The World Wide Web Consortium (W3C) this week released guidelines for Web developers to make Internet browsing more mobile-friendly.
The powerful industry and standards group said the “important milestone,” its Mobile Web Best Practices 1.0, would advance its objective of making mobile browsing as easy as desktop browsing by giving developers critical technological guidance.
There was some skepticism as to the usefulness of the Mobile Web Best Practices, but there was also praise for the consensus among W3C members — a broad range of competing wireless and other technology companies, includingEricsson (Nasdaq: ERICY), Nokia, NTT DoCoMo, Vodafone, Google and Yahoo.

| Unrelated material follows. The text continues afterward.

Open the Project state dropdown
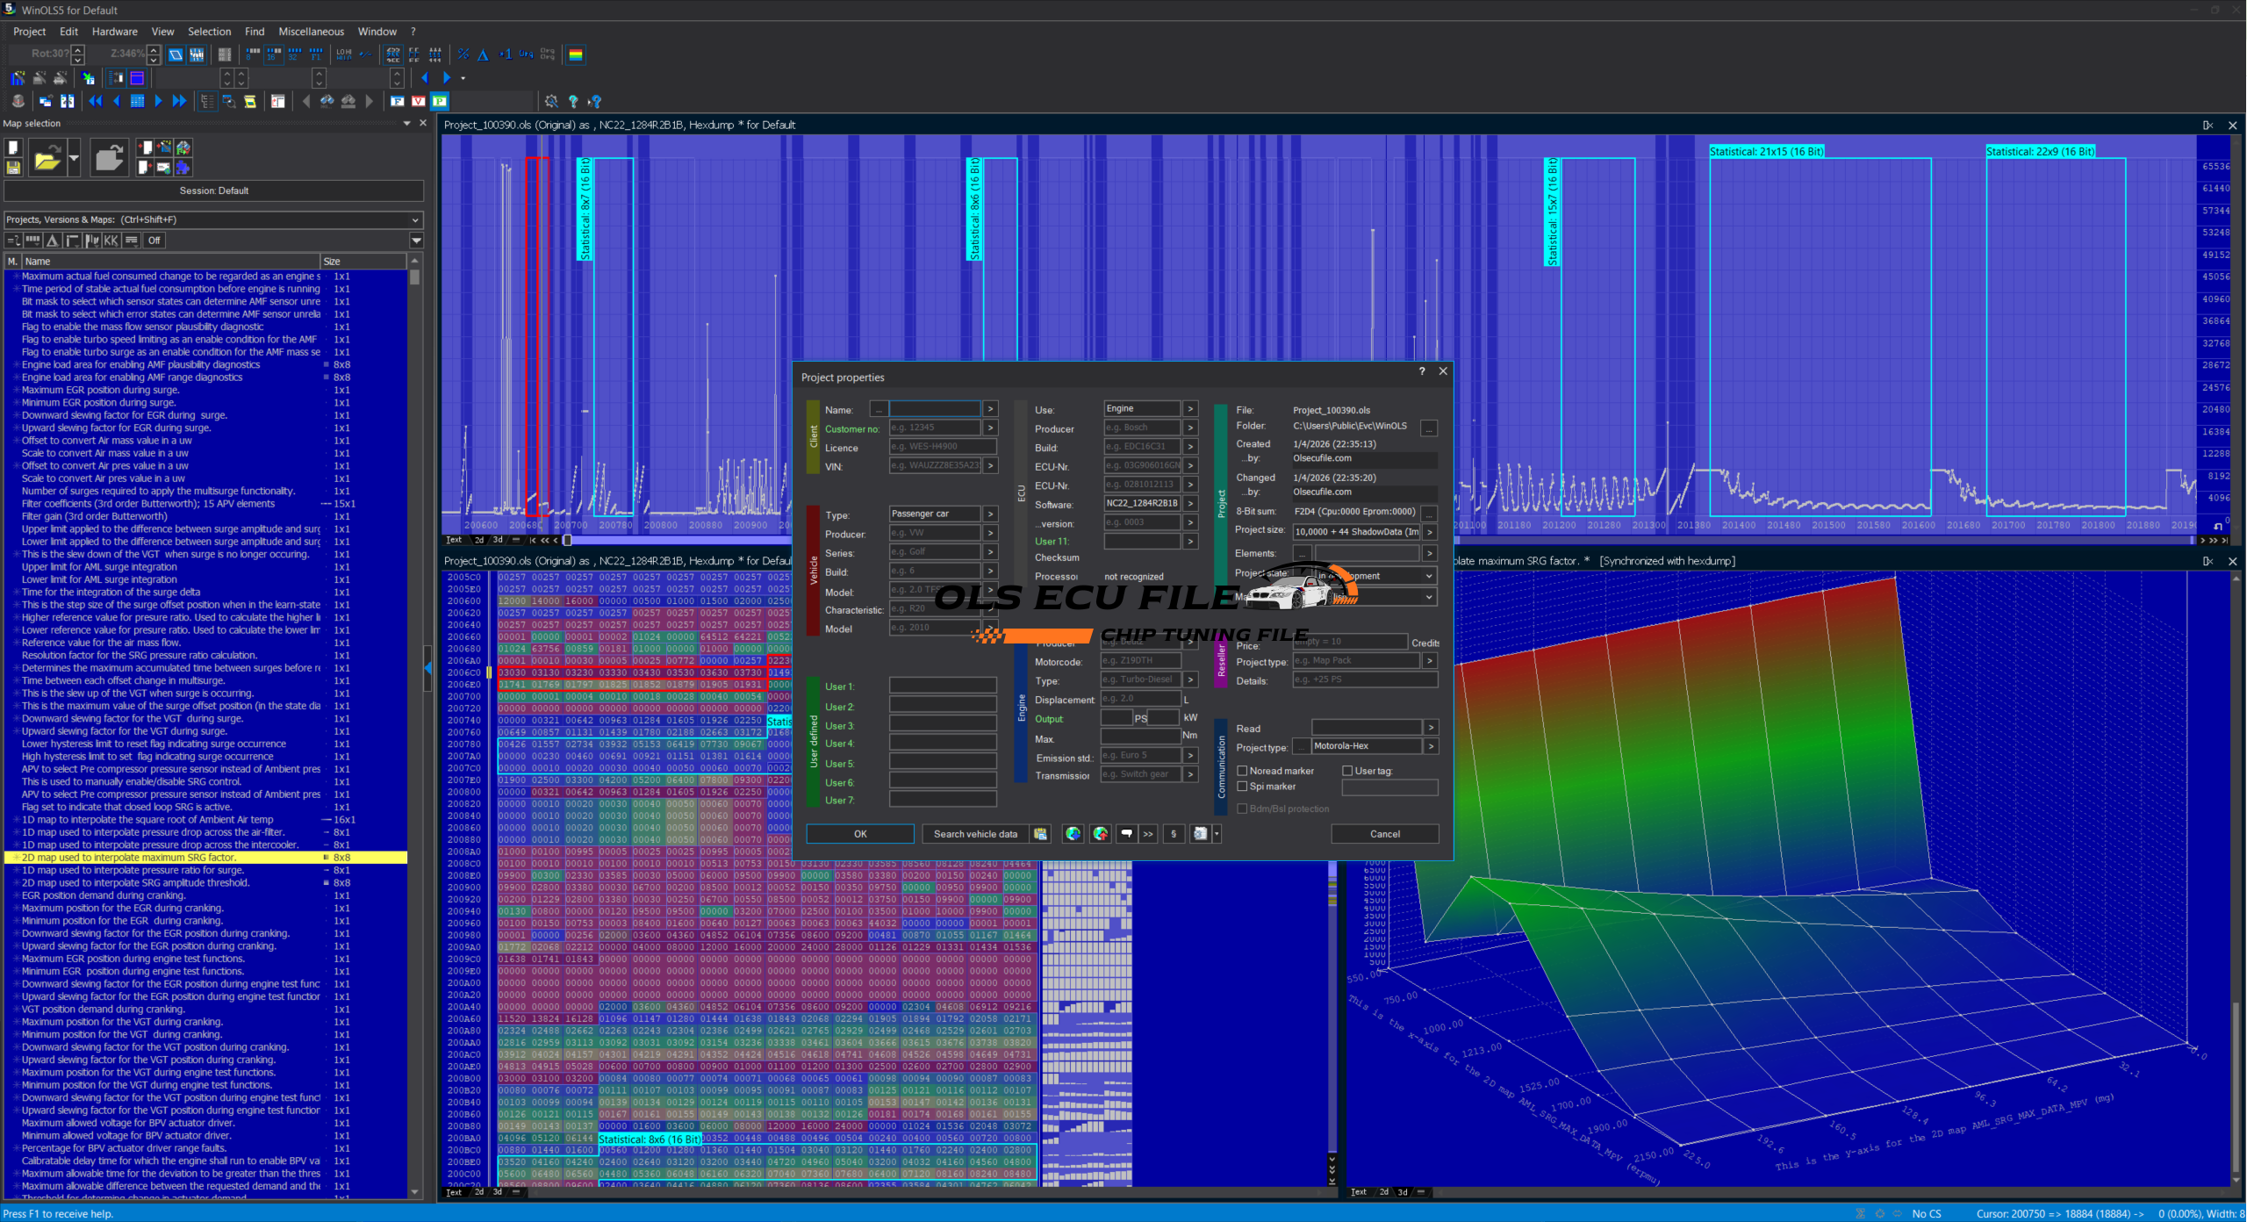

“The greater consensus the industry achieves, the better off everybody will be,” IDC Director of Mobility Research Shiv Bakhshi told TechNewsWorld. “The general idea, across the board, is you don’t want fragmentation of the standards, fragmentation of the protocols and fragmentation of the market.”
Mobile Instructions
The Mobile Web Best Practices 1.0 technical document condenses the experience and know-how of mobile Web players, including AOL, GoDaddy and Microsoft, to offer dos and don’ts to Web developers looking to support mobile browsing.
“Authors and other content producers can find instructions on how to create content that makes browsing convenient on mobile devices and avoids known pitfalls such as pop-ups and page-scrolling,” said a statement from the W3C, which developed the practices with a working group of 30 different companies and organizations.
“Practical guidelines on how to create content once that can be delivered to [a] plethora of devices saves developers and organizations time and money,” said Mobile Web Best Practices Working Group Chair Daniel Appelquist.
New Approach Needed
Although their simplicity may be a good thing, the W3C’s recommendations are trivial — having to do with technical details that should have been ironed out long ago, Gartner Vice President of Mobile Computing Ken Dulaney told TechNewsWorld.
“I blame that squarely on the carriers because they don’t know what they’re doing,” he said. “They failed to study what’s failed and do something about it.”
Dulaney said the W3C best practices also overlook the fact that a mobile browsing experience must be integrated with the immediacy and messaging capabilities that make a cell phone useful.
“Unfortunately, that design has not been part of the best practices, and that’s why, in my mind, it’s missing the mark,” Dulaney opined. “I challenge the W3C to look at a very different paradigm.”
Good for Users
IDC’s Bakhshi, on the other hand, maintained that “the general, underlying principle is having consensus.”
Given these are the early stages of mobile browsing’s development, interoperability is key, and users will benefit from agreement on best practices, according to Bakhshi.
The closer you come to consensus within the industry community, the more beneficial the technology will be for the user, he concluded.